The second thing is exact line that leads to the error you are observing.
Consider this:
my %a = a => 5;
%a = %a * 10 => 5; # %a becomes a hash with a single value of 10 => 5
# It happens because when a Hash is used in math ops, its size is used as a value
# Thus, if you have a single value, it'll become 1 * 10, thus 10
# And for %a = a => 1, b => 2; %a * 5 will be evaluated to 10
%a = %a * 10; # error, the key is passed, but not a value
To work directly on hash values, you want to use map method and process every pair, for example: %a .= map({ .key => .value * (0.9..1.1).rand }).

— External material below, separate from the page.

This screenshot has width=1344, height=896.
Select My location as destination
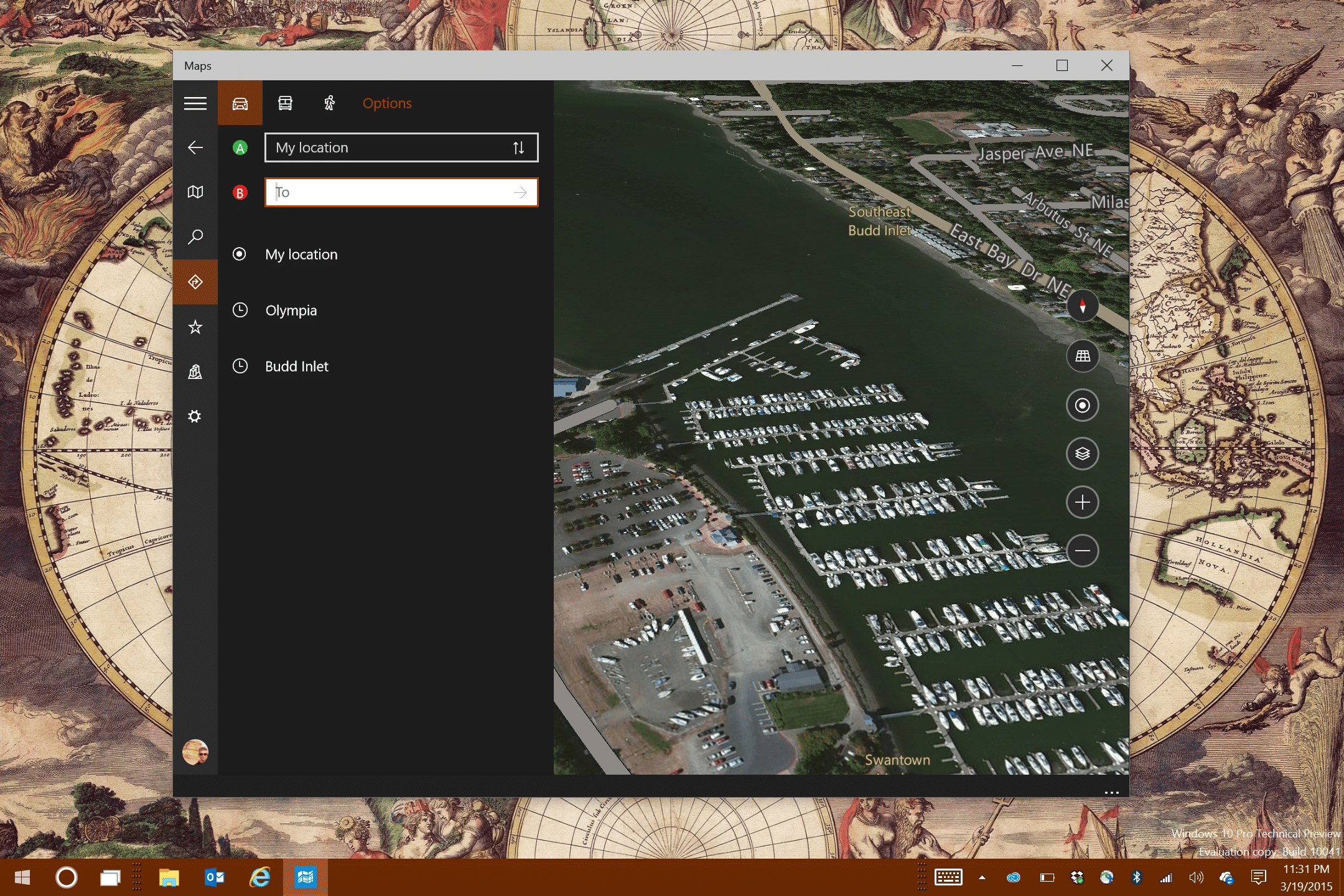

Of course, it can be golfed or written in another manner, but the main issue is resolved this way.
You've accepted #Takao's answer. That solution requires manually digging into %hash to get to leaf hashes/lists and then applying map.

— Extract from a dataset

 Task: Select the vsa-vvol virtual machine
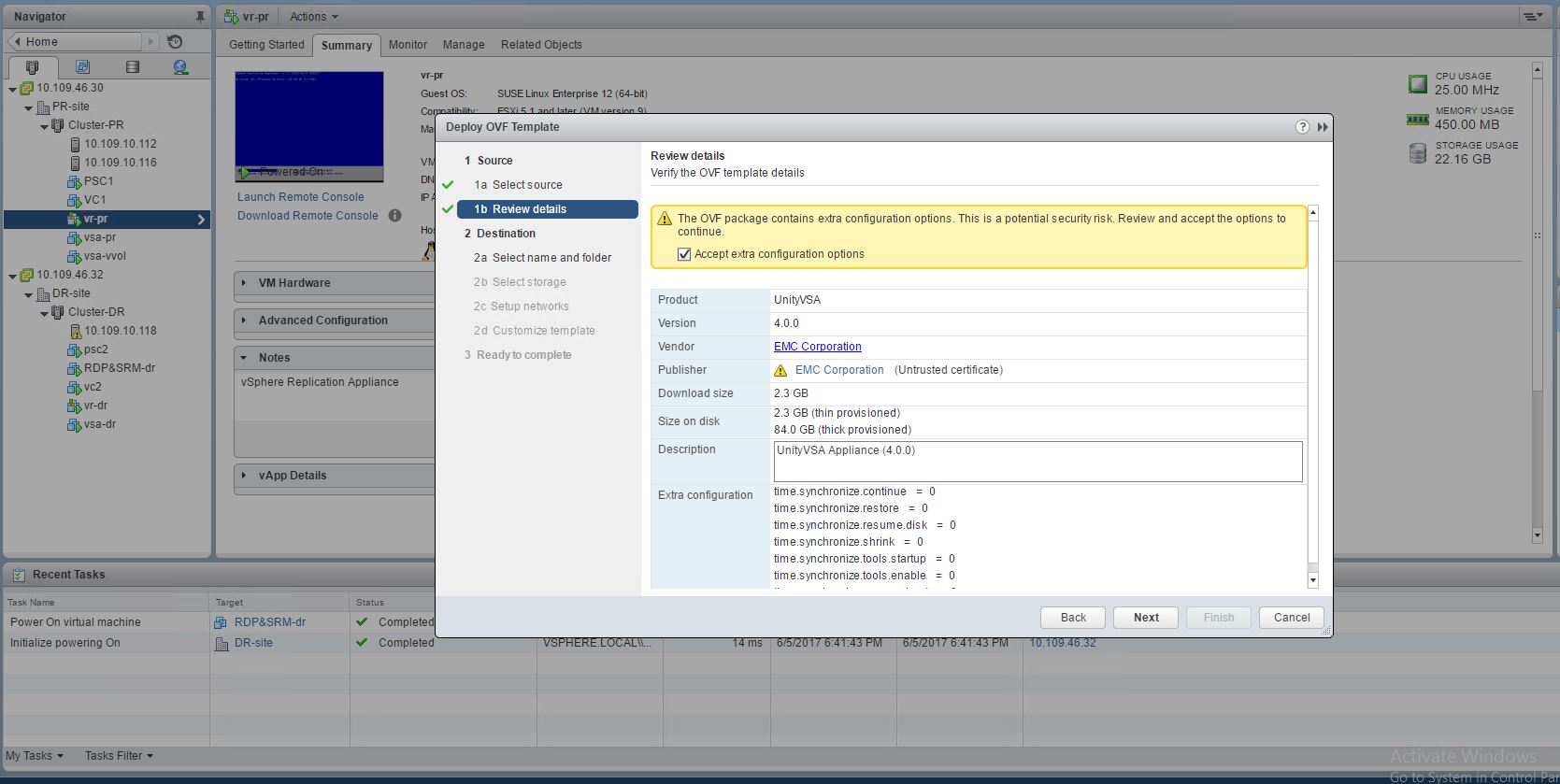pyautogui.click(x=105, y=256)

Given that your question's title mentions "return ... same structure" and the body includes what looks like a nested structure, I think it's important there's an answer providing some idiomatic solutions for automatically descending into and duplicating a nested structure:
my %hash = :a{:b{:c,:d}}
say my %new-hash = %hash».&{ (0.9 .. 1.1) .rand }
# {a => {b => {c => 1.0476391741359872, d => 0.963626602773474}}}
# Update leaf values of original `%hash` in-place:
%hash».&{ $_ = (0.9 .. 1.1) .rand }
# Same effect:
%hash »*=» (0.9..1.1).rand;
# Same effect:
%hash.deepmap: { $_ = (0.9..1.1).rand }
Hyperops (eg ») iterate one or two data structures to get to their leaves and then apply the op being hypered:
say %hash».++ # in-place increment leaf values of `%hash` even if nested
.&{ ... } calls the closure in braces using method call syntax. Combining this with a hyperop one can write:
%hash».&{ $_ = (0.9 .. 1.1) .rand }
Another option is .deepmap:
%hash.deepmap: { $_ = (0.9..1.1).rand }
A key difference between hyperops and deepmap is that the compiler is allowed to iterate data structures and run hyperoperations in parallel in any order whereas deepmap iteration always occurs sequentially.